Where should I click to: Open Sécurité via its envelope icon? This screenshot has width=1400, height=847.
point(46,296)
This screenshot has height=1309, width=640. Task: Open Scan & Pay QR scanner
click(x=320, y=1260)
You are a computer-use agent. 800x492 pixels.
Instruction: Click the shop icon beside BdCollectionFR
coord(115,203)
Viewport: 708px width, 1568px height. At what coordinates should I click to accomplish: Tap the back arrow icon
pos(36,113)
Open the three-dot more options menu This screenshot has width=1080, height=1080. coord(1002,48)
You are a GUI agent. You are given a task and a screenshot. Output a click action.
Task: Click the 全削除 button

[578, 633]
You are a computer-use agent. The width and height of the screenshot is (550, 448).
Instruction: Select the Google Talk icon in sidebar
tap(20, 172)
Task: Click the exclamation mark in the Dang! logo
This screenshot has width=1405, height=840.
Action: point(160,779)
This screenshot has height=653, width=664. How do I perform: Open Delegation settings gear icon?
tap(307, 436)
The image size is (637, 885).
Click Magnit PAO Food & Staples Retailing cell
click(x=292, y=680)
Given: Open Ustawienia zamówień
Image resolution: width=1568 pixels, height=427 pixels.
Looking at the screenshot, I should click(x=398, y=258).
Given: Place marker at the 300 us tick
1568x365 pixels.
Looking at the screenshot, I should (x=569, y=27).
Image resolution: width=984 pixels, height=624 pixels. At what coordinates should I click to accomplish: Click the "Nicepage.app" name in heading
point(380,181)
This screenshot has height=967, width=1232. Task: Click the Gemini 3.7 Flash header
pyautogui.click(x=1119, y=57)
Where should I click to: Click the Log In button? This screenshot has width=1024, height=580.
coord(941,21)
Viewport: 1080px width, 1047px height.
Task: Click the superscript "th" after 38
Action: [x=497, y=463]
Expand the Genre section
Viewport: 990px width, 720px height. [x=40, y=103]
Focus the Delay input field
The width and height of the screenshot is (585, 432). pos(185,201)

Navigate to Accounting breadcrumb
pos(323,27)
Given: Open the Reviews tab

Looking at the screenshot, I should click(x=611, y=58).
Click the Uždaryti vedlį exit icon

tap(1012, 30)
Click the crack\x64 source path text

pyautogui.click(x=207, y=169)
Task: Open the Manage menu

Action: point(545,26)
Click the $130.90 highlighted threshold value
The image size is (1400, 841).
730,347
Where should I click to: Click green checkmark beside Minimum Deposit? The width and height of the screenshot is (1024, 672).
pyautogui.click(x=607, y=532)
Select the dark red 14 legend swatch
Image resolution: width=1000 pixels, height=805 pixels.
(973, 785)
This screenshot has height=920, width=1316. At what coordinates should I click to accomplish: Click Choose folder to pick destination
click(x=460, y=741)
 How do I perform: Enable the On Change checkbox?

____________

Copy the material above again, replacing every "Open" with "Launch" and leaving everything else as it is.

# [Full output]
Where should I click to: Launch Sécurité via its envelope icon? This screenshot has width=1400, height=847.
point(46,296)
This screenshot has height=1309, width=640. Task: Launch Scan & Pay QR scanner
click(x=320, y=1260)
You are a computer-use agent. 800x492 pixels.
Instruction: Click the shop icon beside BdCollectionFR
coord(115,203)
Viewport: 708px width, 1568px height. At what coordinates should I click to accomplish: Tap the back arrow icon
pos(36,113)
Launch the three-dot more options menu This screenshot has width=1080, height=1080. coord(1002,48)
You are a GUI agent. You are given a task and a screenshot. Output a click action.
Task: Click the 全削除 button

[578, 633]
You are a computer-use agent. The width and height of the screenshot is (550, 448).
Instruction: Select the Google Talk icon in sidebar
tap(20, 172)
Task: Click the exclamation mark in the Dang! logo
This screenshot has width=1405, height=840.
Action: point(160,779)
This screenshot has height=653, width=664. How do I perform: Launch Delegation settings gear icon?
tap(307, 436)
The image size is (637, 885).
Click Magnit PAO Food & Staples Retailing cell
click(x=292, y=680)
Given: Launch Ustawienia zamówień
Image resolution: width=1568 pixels, height=427 pixels.
Looking at the screenshot, I should click(x=398, y=258).
Given: Place marker at the 300 us tick
1568x365 pixels.
Looking at the screenshot, I should (x=569, y=27).
Image resolution: width=984 pixels, height=624 pixels. At what coordinates should I click to accomplish: Click the "Nicepage.app" name in heading
point(380,181)
This screenshot has height=967, width=1232. Task: Click the Gemini 3.7 Flash header
pyautogui.click(x=1119, y=57)
Where should I click to: Click the Log In button? This screenshot has width=1024, height=580.
coord(941,21)
Viewport: 1080px width, 1047px height.
Task: Click the superscript "th" after 38
Action: [x=497, y=463]
Expand the Genre section
Viewport: 990px width, 720px height. [x=40, y=103]
Focus the Delay input field
The width and height of the screenshot is (585, 432). pos(185,201)

Navigate to Accounting breadcrumb
pos(323,27)
Given: Launch the Reviews tab

Looking at the screenshot, I should click(x=611, y=58).
Click the Uždaryti vedlį exit icon

tap(1012, 30)
Click the crack\x64 source path text

pyautogui.click(x=207, y=169)
Task: Launch the Manage menu

Action: point(545,26)
Click the $130.90 highlighted threshold value
The image size is (1400, 841).
730,347
Where should I click to: Click green checkmark beside Minimum Deposit? The width and height of the screenshot is (1024, 672).
pyautogui.click(x=607, y=532)
Select the dark red 14 legend swatch
Image resolution: width=1000 pixels, height=805 pixels.
(973, 785)
This screenshot has height=920, width=1316. At what coordinates should I click to accomplish: Click Choose folder to pick destination
click(x=460, y=741)
 How do I perform: Enable the On Change checkbox?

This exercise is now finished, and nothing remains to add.